Five-minute A/B (no GPU)
# Stock + static-budget + Meridian over a real prompt-length distribution.
python -m benchmarks.meridian_bench synthetic-replay \
--workload sharegpt --baseline all \
--duration-s 30 --arrival-rate 8 --out-dir bench-out/
# Read the comparison. Meridian should win TTOT P95 vs both baselines.
cat bench-out/ab-report.md
The synthetic-replay mode requires the native extension
(maturin develop -m crates/meridian-python/Cargo.toml); the baseline and
report logic alone are exercised by benchmarks/tests/test_baselines.py
without it.
Dataset loaders
Pass --workload sharegpt or --workload math500 to load real traffic
distributions from HuggingFace. Datasets are downloaded once and cached at
~/.cache/meridian/datasets/. Requires no GPU — the offline replay drives the
synthetic decoder with the real prompt/response length distribution.
Test environment disclosure
When comparing numbers across runs:
| Parameter | Default |
|---|---|
--seed | 42 |
--arrival-rate | 8 req/s |
--duration-s | 30 |
--reasoning-ratio | 0.4 |
Always report --seed and workload flag. Synthetic results are hardware-independent;
real-vLLM results depend on GPU model, driver, and memory state — disclose all three.
How to compare two runs
# Run A (baseline config)
python -m benchmarks.meridian_bench synthetic-replay --seed 42 --out-dir bench-out/a/
# Run B (modified config)
python -m benchmarks.meridian_bench synthetic-replay --seed 42 --out-dir bench-out/b/
# Diff the JSON reports
diff <(jq -S . bench-out/a/report.json) <(jq -S . bench-out/b/report.json)
What this harness is, and what it isn't
- It is a phase-differentiated latency regression suite.
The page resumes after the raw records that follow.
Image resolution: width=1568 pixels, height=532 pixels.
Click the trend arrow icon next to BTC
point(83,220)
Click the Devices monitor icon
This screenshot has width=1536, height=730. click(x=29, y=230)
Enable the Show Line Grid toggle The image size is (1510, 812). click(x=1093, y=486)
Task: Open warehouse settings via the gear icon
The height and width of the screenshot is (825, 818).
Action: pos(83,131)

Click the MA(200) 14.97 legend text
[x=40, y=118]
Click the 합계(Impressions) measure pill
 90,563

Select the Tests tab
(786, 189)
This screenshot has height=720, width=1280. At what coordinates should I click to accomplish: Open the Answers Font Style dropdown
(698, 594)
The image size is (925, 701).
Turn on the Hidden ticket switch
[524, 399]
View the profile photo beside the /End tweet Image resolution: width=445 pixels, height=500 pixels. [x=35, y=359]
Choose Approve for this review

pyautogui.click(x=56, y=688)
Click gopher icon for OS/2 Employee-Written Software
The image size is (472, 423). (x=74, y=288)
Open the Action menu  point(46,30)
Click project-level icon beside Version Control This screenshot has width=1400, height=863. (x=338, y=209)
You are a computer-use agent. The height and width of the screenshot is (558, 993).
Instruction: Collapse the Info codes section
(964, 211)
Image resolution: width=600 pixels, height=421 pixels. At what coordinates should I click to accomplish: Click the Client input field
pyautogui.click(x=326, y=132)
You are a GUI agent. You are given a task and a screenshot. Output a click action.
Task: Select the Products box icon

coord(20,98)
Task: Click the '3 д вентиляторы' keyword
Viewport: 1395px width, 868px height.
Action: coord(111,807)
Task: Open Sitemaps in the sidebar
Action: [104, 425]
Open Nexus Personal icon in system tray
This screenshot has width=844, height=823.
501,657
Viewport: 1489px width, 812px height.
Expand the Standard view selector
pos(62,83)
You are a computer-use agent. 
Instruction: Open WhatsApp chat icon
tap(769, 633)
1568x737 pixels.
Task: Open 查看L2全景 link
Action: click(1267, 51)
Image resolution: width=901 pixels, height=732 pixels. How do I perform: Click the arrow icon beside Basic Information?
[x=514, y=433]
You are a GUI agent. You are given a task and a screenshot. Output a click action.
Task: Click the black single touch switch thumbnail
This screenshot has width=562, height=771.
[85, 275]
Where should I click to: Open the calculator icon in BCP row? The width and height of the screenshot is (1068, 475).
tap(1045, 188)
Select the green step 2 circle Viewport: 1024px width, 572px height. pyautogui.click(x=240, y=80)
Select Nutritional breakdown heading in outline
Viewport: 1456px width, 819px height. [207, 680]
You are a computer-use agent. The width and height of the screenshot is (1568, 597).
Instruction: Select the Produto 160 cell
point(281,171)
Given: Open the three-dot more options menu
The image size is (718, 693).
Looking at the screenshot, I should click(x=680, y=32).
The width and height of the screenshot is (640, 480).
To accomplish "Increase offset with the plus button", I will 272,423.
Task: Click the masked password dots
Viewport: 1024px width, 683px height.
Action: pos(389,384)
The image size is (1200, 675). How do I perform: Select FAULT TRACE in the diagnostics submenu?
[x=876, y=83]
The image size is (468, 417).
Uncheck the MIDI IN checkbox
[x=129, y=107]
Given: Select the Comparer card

It catches changes that move the TTOT or output-ITL distributions, the metrics Meridian was built to improve.
- It is reproducible: the synthetic-replay mode is deterministic
given
--seed. Two PRs can be diffed apples-to-apples. - It is not a raw-throughput benchmark. vLLM's own harness already
reports
tokens/sec/GPUand that metric does not differentiate Meridian from the baseline. Operators who want a throughput number should run vLLM's benchmark. - It is not an accuracy benchmark. Budget forcing can in principle hurt reasoning accuracy on hard problems. Accuracy measurement requires a separate ground-truth evaluation suite; this harness does not provide one.